Entre 2011 et 2019, j’ai travaillé sur un doctorat interuniversitaire en histoire de l’art. Je place ici le brouillon de ma thèse. Vous pouvez consulter le plan complet du projet et une description de mon parcours. N’oubliez pas qu’il s’agit d’un brouillon.


4.5 Le premier bâtiment permanent

En 1878, le plus important sujet à l’ordre du jour concerne la construction de la galerie permanente. Les décisions ont été prises rapidement. L’idée de s’approprier la résidence de Benaiah Gibb est abandonnée. Le lot choisi est celui légué par le collectionneur.

La firme retenue est Hopkins & Wily1. Débutée en juin 1878, la construction doit être terminée en février 1879. Ce calendrier respecte l’échéance fixée par Benaiah Gibb. En conséquence, la somme promise de 8 000 $ devrait être versée à l’AAM2.

Malgré tout, la question financière n’est pas réglée. La levée de fonds n’a pas eu le résultat escompté.

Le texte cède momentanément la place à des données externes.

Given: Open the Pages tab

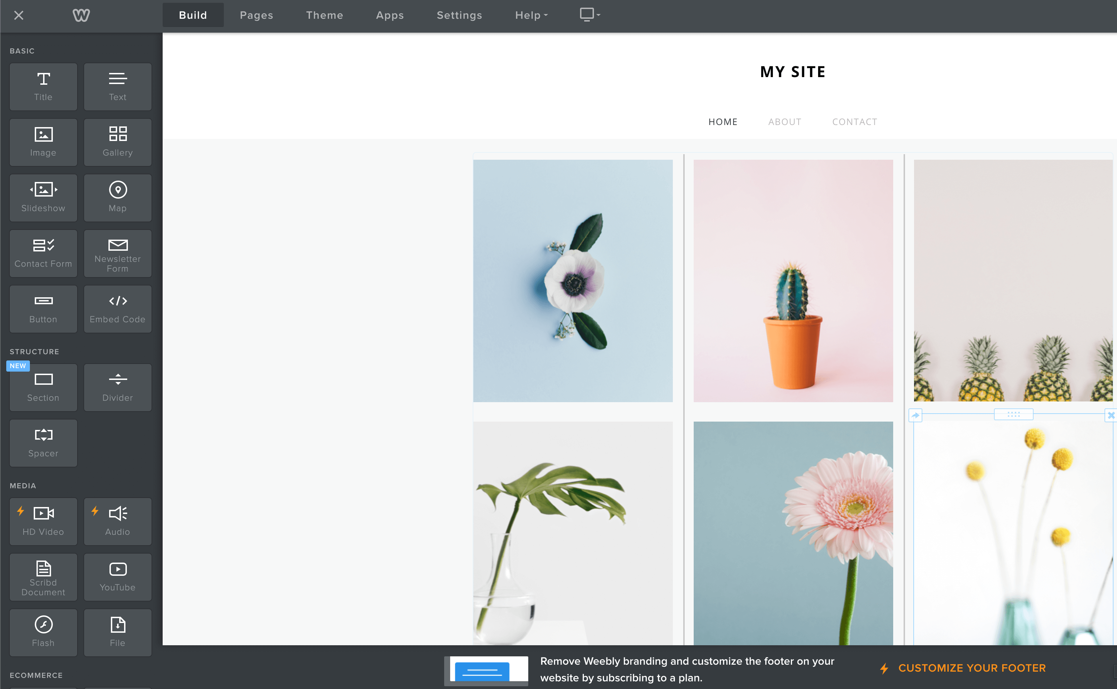Looking at the screenshot, I should click(255, 14).
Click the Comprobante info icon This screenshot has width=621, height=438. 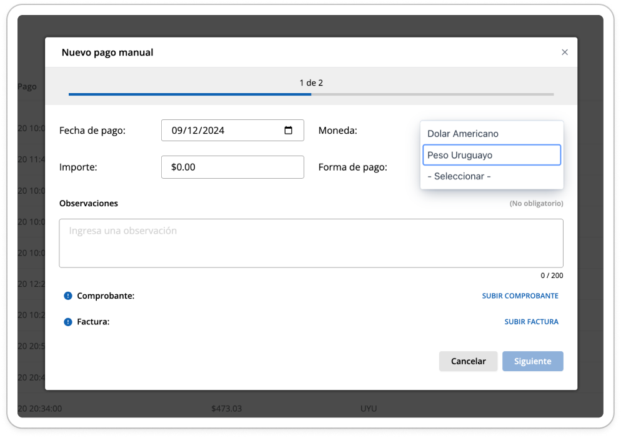click(68, 296)
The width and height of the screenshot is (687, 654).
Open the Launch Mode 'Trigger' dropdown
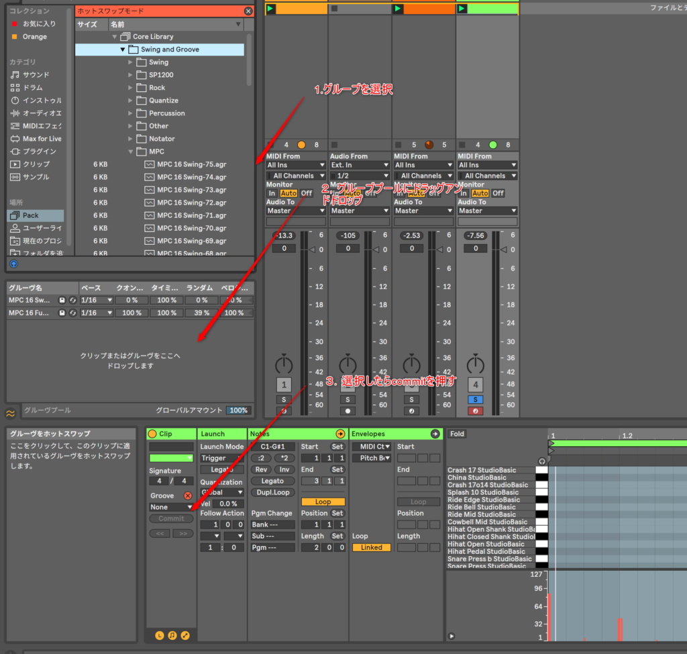(x=221, y=458)
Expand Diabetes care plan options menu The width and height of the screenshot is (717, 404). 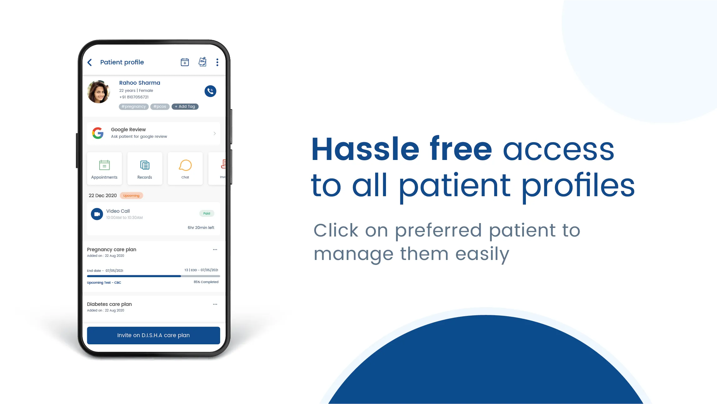click(x=215, y=303)
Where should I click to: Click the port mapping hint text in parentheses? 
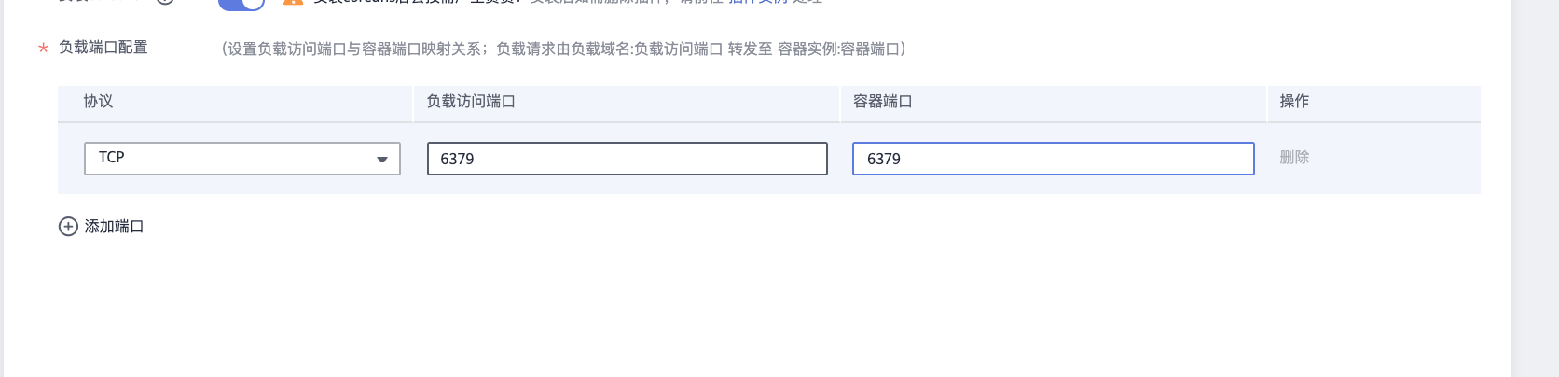point(563,49)
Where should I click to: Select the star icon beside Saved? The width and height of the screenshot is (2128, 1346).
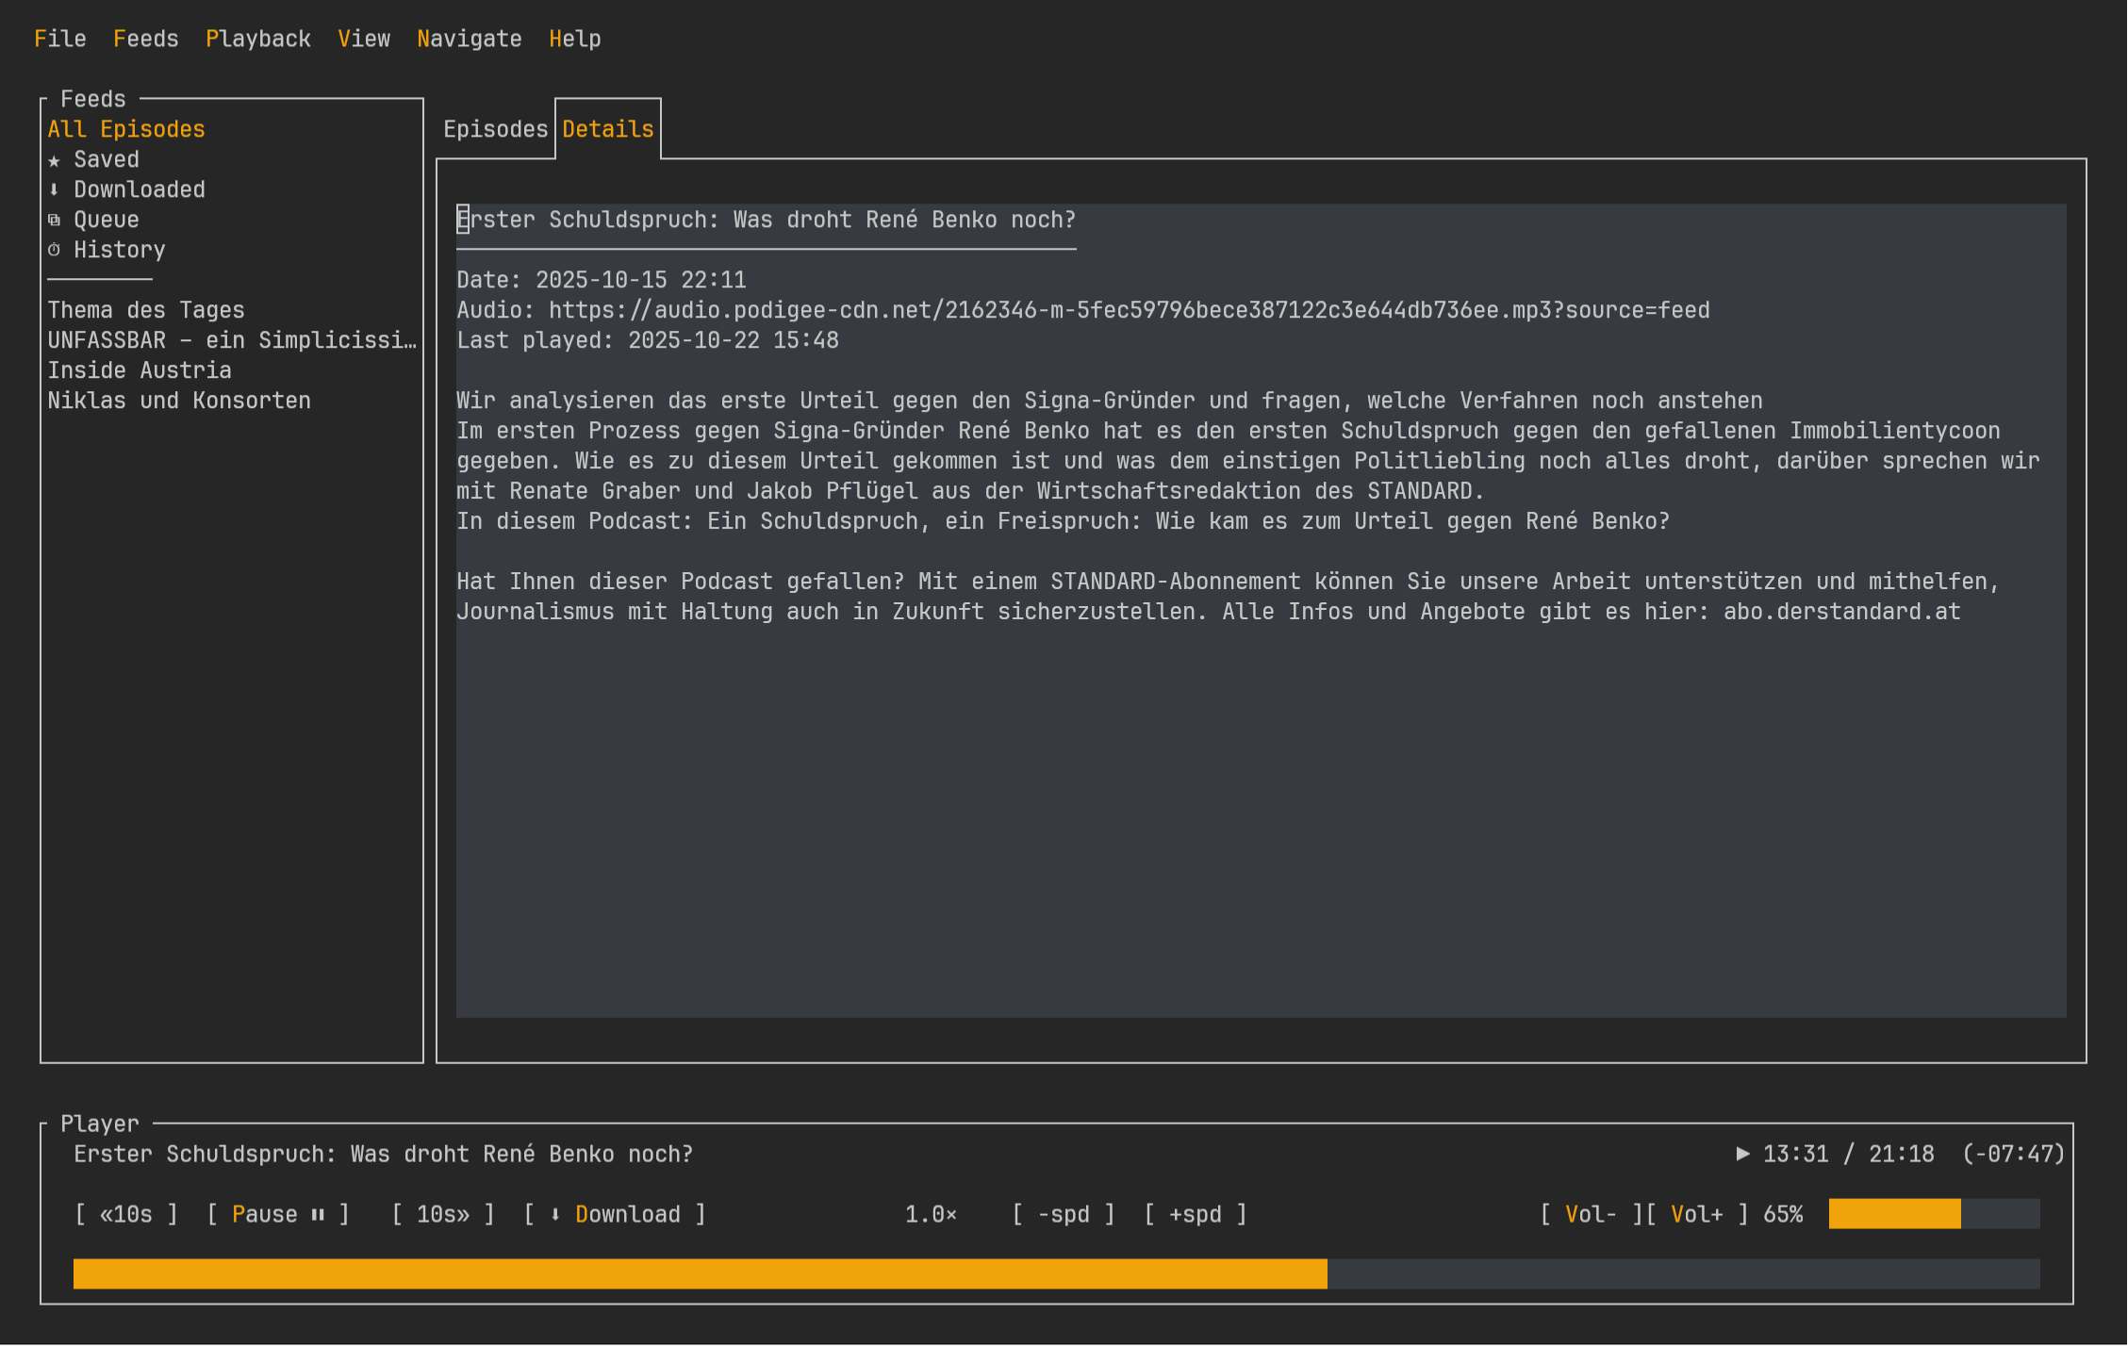55,159
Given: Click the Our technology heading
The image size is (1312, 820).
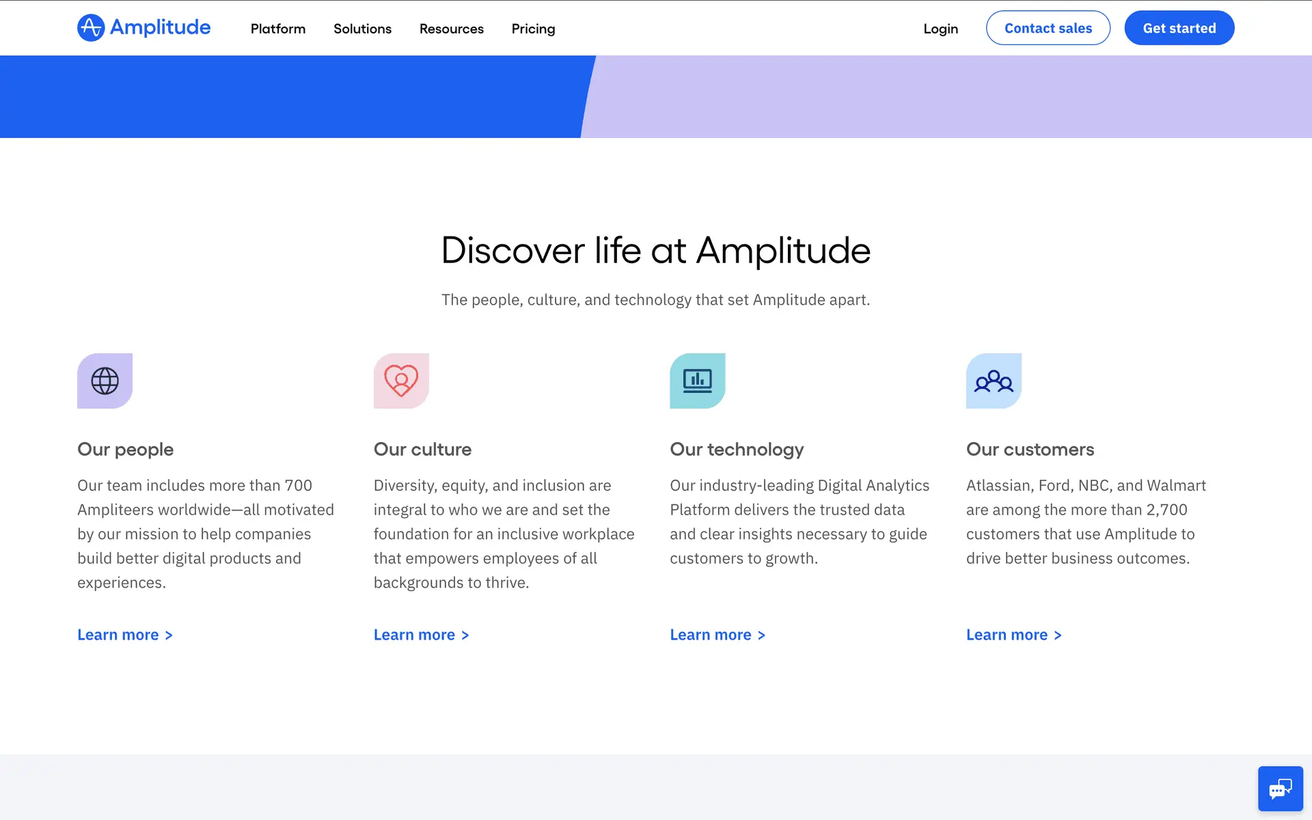Looking at the screenshot, I should point(737,449).
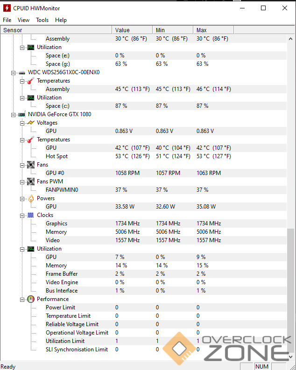Collapse the Clocks section
Image resolution: width=296 pixels, height=370 pixels.
(x=22, y=215)
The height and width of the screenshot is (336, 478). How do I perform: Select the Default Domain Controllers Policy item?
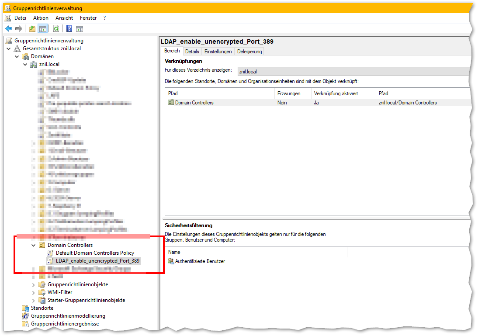point(94,253)
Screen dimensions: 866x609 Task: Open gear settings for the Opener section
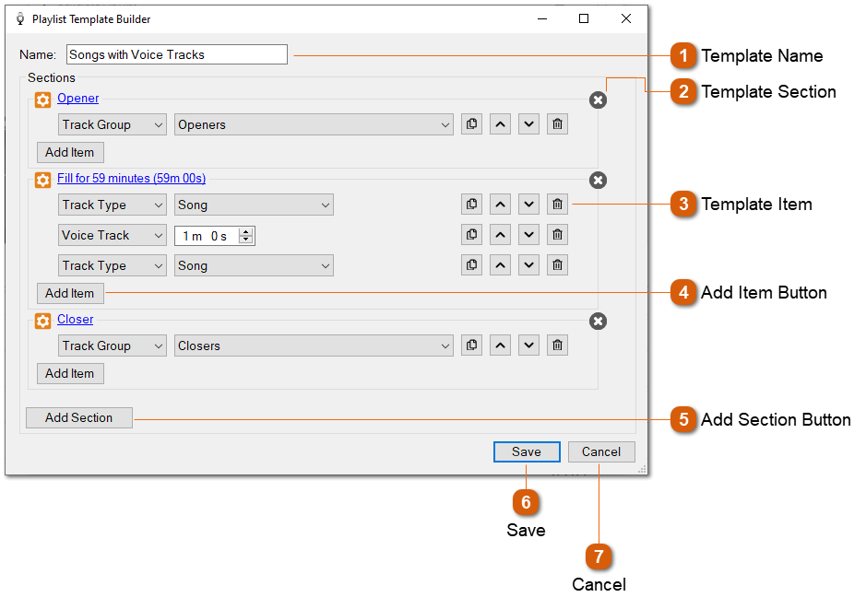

Plutôt, un emprunt est contracté auprès de Charles Gibb et une importante hypothèque est placée sur l’immeuble en construction :

Owing to the difficulty under the circumstances adverted to, of obtaining subscriptions, the Council would have been most seriously embarrassed but for the liberality of Charles Gibb Esquire of Abbotsford, who came forward at a critical moment, & offered a Loan of Seven thousand dollars, sufficient to enable the Council to complete the building. It is hoped the Association will concur in the acceptance of this loan, which is to be secured by mortgage payable in three years, with six per cent interest3.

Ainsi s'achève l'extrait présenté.